▸ Texto proporcionado:
- - -
Pero don Gonzalo -como él trataba a Queipo de Llano- estaba relativamente
próximo y localizado, en la Capitanía General de Sevilla. En consecuencia,
pidió al capitán que le permitiera llamarlo por teléfono. El militar se negó.
Por fortuna, la
esposa de Partaloa, al tener conocimiento del calvario de su esposo, tomó por
propia iniciativa la misma intención de telefonear.
-
Me
ha encontrado de milagro -le contestó el general- pues iba a salir de Sevilla
hacia el frente[13]. No se
preocupe. Ahora mismo telegrafiaré para que trasladen a su marido para acá y
quede a buen recaudo hasta que yo regrese. Y hablaré con mi esposa para que los
atienda lo mejor posible.
Los conceptos de
seguridad y atención de Queipo debían de ser muy especiales, ya que la orden
que cursó fue la de que su amigo fiscal fuese trasladado a la Prisión de
Sevilla y retenido allí hasta que él regresara. Tal vez era la manera de
disimular el enorme favor que le hacía, habida cuenta de la gravedad de la
denuncia que pesaba contra él. ¿Cuál era esta y de quién procedía? Son datos
que el denunciado solo supo más tarde y que no puedo menos que calificar de
kafkianos. Escuchemos al pobre Partaloa:
La causa de mi arresto era la alegación
-absolutamente falsa e inverosímil- de que me había presentado como candidato
comunista por Almería en las elecciones parlamentarias. La denuncia la había
presentado un almeriense de derechas, que ahora se encontraba en Algeciras y se
enteraría de mi llegada a zona nacional. Y lo curioso es que, lejos de haberlo
ofendido, yo lo había ayudado en diversas ocasiones…
Nada sabemos del
tipo de favores que el denunciante falso había recibido de nuestro fiscal.
- - -
▸ Información proporcionada:
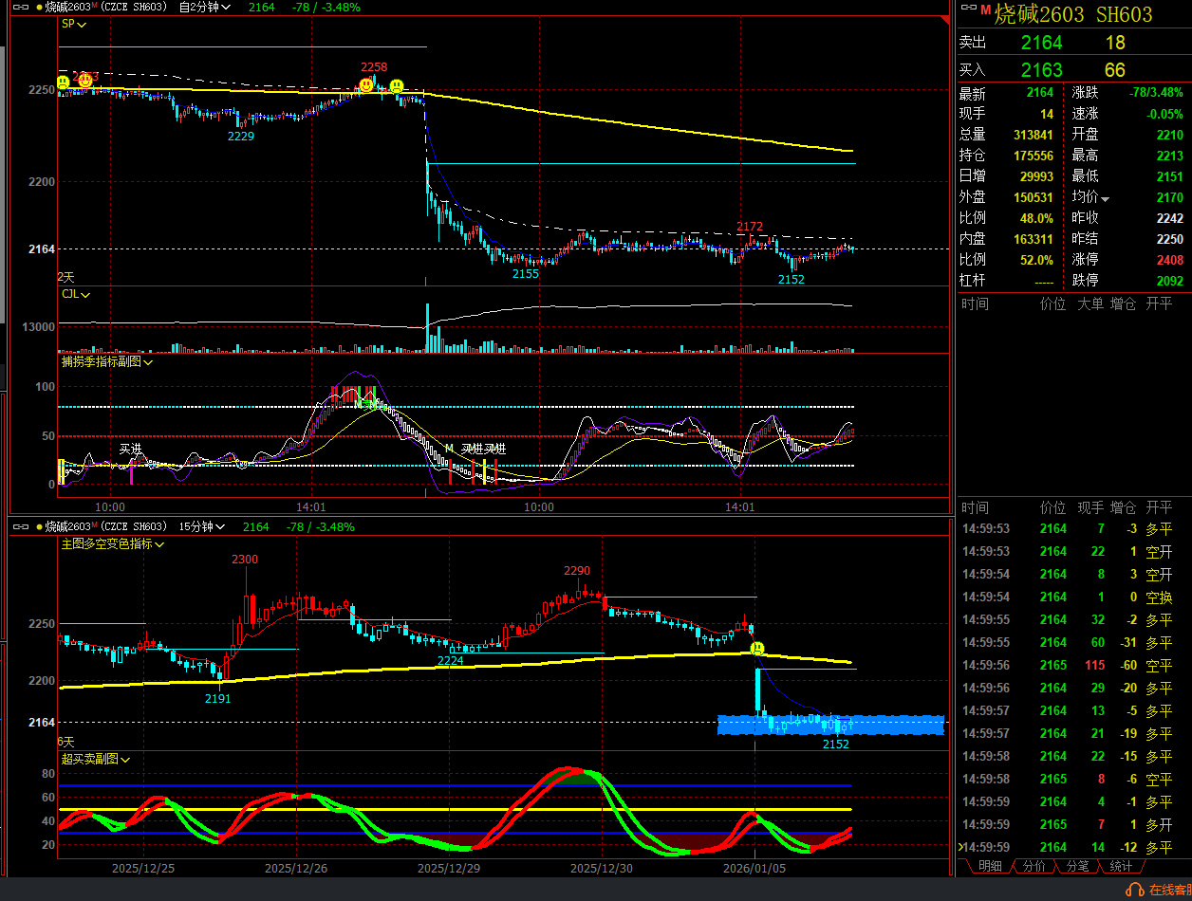
Task: Click the sad face marker on the 15-minute chart
Action: [x=757, y=649]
- - -
▸ Tareas del ejercicio:
a – Según el texto sobre Partaloa, ¿de qué lo acusaba la denuncia que causó su arresto?
b – Enumera todas las ciudades que se mencionan en el texto sobre Partaloa.
c – Prosigue el texto sobre Partaloa a partir de su última oración.
El listado no tiene ningún papel en esto.

▸ Respuestas del ejercicio:
a – De haberse presentado como candidato comunista por Almería en las elecciones parlamentarias.

b – Sevilla, Almería y Algeciras.

c –
***
El traslado de
Partaloa a Sevilla culminó a las dos de la madrugada del siguiente día, con su
ingreso en la cárcel. La mujer de Queipo ya había llamado a la Prisión
indicando que lo tratasen con toda cortesía. Esta consistió en que lo
aposentaron para pernoctar en un cuarto de servicio, donde había un fuego
encendido y una silla donde acomodarse. A poco de estar allí, entraron unos
soldados moros, con el evidente encargo de preparar la conducción de los
ejecutables en esa madrugada. Partaloa habría sido calificado hoy de xenófobo,
pues argumenta:
-
Nunca me habían gustado los moros,
así que pedí me trasladasen a una celda.
El relato del
resto de la noche es digno de recogerse por entero para lectores que,
afortunadamente, no tienen las tremendas experiencias de su narrador. Helo
aquí:
Cuando el guardián abrió la puerta de la
celda, vi que dentro se apretujaban unos
veinte hombres, que intentaban dormir en el suelo, a pesar del poco espacio
disponible. Los presos, al entrar yo, empezaron a protestar. Les dije que me
hacía cargo, pero que no quería pasar la noche en la misma habitación que los
moros. En cuanto oyeron la palabra moros,
se pusieron en pie y comenzaron a proferir exclamaciones. Tenían razón. A los
diez minutos volvió a abrirse la puerta de la celda. “Todos los que llame, que
se levanten y den un paso al frente. No sirve de nada tratar de esconderse”. El
guardián leyó tres nombres en voz alta. Los presos dieron un paso al frente.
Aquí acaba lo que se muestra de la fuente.